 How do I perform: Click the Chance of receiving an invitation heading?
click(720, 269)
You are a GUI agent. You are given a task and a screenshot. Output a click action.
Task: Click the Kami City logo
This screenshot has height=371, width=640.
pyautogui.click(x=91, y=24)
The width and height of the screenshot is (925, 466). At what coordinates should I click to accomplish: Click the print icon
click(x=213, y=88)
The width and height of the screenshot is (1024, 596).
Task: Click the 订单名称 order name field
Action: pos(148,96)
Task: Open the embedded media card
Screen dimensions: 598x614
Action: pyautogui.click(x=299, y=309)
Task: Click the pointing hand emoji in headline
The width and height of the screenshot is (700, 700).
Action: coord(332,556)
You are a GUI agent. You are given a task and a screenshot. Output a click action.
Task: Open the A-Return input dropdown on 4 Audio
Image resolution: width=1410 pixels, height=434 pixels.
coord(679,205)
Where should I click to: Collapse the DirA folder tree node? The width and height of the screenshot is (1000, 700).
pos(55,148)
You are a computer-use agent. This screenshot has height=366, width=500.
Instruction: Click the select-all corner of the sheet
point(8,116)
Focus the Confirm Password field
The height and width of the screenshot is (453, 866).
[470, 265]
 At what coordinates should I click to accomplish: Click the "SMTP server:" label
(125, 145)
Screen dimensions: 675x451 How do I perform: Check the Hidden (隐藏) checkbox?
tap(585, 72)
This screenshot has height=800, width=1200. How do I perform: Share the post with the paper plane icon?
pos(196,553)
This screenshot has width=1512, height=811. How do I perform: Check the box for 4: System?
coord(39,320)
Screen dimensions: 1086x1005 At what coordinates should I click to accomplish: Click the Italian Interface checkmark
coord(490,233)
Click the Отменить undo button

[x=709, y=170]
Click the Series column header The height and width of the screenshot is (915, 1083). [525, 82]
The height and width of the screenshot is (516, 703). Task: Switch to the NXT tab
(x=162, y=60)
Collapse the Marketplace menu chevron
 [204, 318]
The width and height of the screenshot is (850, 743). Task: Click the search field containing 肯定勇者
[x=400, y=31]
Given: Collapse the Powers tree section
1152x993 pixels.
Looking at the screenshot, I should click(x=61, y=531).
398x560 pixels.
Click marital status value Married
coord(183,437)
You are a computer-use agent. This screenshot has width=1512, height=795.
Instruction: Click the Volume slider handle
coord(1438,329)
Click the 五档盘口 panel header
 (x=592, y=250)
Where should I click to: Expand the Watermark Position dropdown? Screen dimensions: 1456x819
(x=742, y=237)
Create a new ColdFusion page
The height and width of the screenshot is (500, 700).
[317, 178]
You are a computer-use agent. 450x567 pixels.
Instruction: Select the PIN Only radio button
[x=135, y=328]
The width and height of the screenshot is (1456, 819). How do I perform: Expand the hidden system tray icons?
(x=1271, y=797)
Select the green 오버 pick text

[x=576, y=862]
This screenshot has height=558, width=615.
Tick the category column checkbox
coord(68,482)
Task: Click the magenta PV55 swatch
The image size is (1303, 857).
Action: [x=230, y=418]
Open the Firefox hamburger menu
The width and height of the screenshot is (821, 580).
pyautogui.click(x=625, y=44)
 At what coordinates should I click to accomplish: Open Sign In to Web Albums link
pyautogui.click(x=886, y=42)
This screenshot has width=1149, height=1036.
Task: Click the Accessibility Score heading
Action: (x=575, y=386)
####################
-- TASK --
An unaltered transcription of all the data above is needed.

-- ANSWER SECTION --
 How do I perform: Click the Chance of receiving an invitation heading?
click(720, 269)
You are a GUI agent. You are given a task and a screenshot. Output a click action.
Task: Click the Kami City logo
This screenshot has height=371, width=640.
pyautogui.click(x=91, y=24)
The width and height of the screenshot is (925, 466). At what coordinates should I click to accomplish: Click the print icon
click(x=213, y=88)
The width and height of the screenshot is (1024, 596).
Task: Click the 订单名称 order name field
Action: pos(148,96)
Task: Open the embedded media card
Screen dimensions: 598x614
Action: pyautogui.click(x=299, y=309)
Task: Click the pointing hand emoji in headline
The width and height of the screenshot is (700, 700).
Action: coord(332,556)
You are a GUI agent. You are given a task and a screenshot. Output a click action.
Task: Open the A-Return input dropdown on 4 Audio
Image resolution: width=1410 pixels, height=434 pixels.
coord(679,205)
Where should I click to: Collapse the DirA folder tree node? The width and height of the screenshot is (1000, 700).
pos(55,148)
You are a computer-use agent. This screenshot has height=366, width=500.
Instruction: Click the select-all corner of the sheet
point(8,116)
Focus the Confirm Password field
The height and width of the screenshot is (453, 866).
[470, 265]
 At what coordinates should I click to accomplish: Click the "SMTP server:" label
(125, 145)
Screen dimensions: 675x451 How do I perform: Check the Hidden (隐藏) checkbox?
tap(585, 72)
This screenshot has height=800, width=1200. How do I perform: Share the post with the paper plane icon?
pos(196,553)
This screenshot has width=1512, height=811. How do I perform: Check the box for 4: System?
coord(39,320)
Screen dimensions: 1086x1005 At what coordinates should I click to accomplish: Click the Italian Interface checkmark
coord(490,233)
Click the Отменить undo button

[x=709, y=170]
Click the Series column header The height and width of the screenshot is (915, 1083). [525, 82]
The height and width of the screenshot is (516, 703). Task: Switch to the NXT tab
(x=162, y=60)
Collapse the Marketplace menu chevron
 [204, 318]
The width and height of the screenshot is (850, 743). Task: Click the search field containing 肯定勇者
[x=400, y=31]
Given: Collapse the Powers tree section
1152x993 pixels.
Looking at the screenshot, I should click(x=61, y=531).
398x560 pixels.
Click marital status value Married
coord(183,437)
You are a computer-use agent. This screenshot has width=1512, height=795.
Instruction: Click the Volume slider handle
coord(1438,329)
Click the 五档盘口 panel header
 (x=592, y=250)
Where should I click to: Expand the Watermark Position dropdown? Screen dimensions: 1456x819
(x=742, y=237)
Create a new ColdFusion page
The height and width of the screenshot is (500, 700).
[317, 178]
You are a computer-use agent. 450x567 pixels.
Instruction: Select the PIN Only radio button
[x=135, y=328]
The width and height of the screenshot is (1456, 819). How do I perform: Expand the hidden system tray icons?
(x=1271, y=797)
Select the green 오버 pick text

[x=576, y=862]
This screenshot has height=558, width=615.
Tick the category column checkbox
coord(68,482)
Task: Click the magenta PV55 swatch
The image size is (1303, 857).
Action: [x=230, y=418]
Open the Firefox hamburger menu
The width and height of the screenshot is (821, 580).
pyautogui.click(x=625, y=44)
 At what coordinates should I click to accomplish: Open Sign In to Web Albums link
pyautogui.click(x=886, y=42)
This screenshot has width=1149, height=1036.
Task: Click the Accessibility Score heading
Action: (x=575, y=386)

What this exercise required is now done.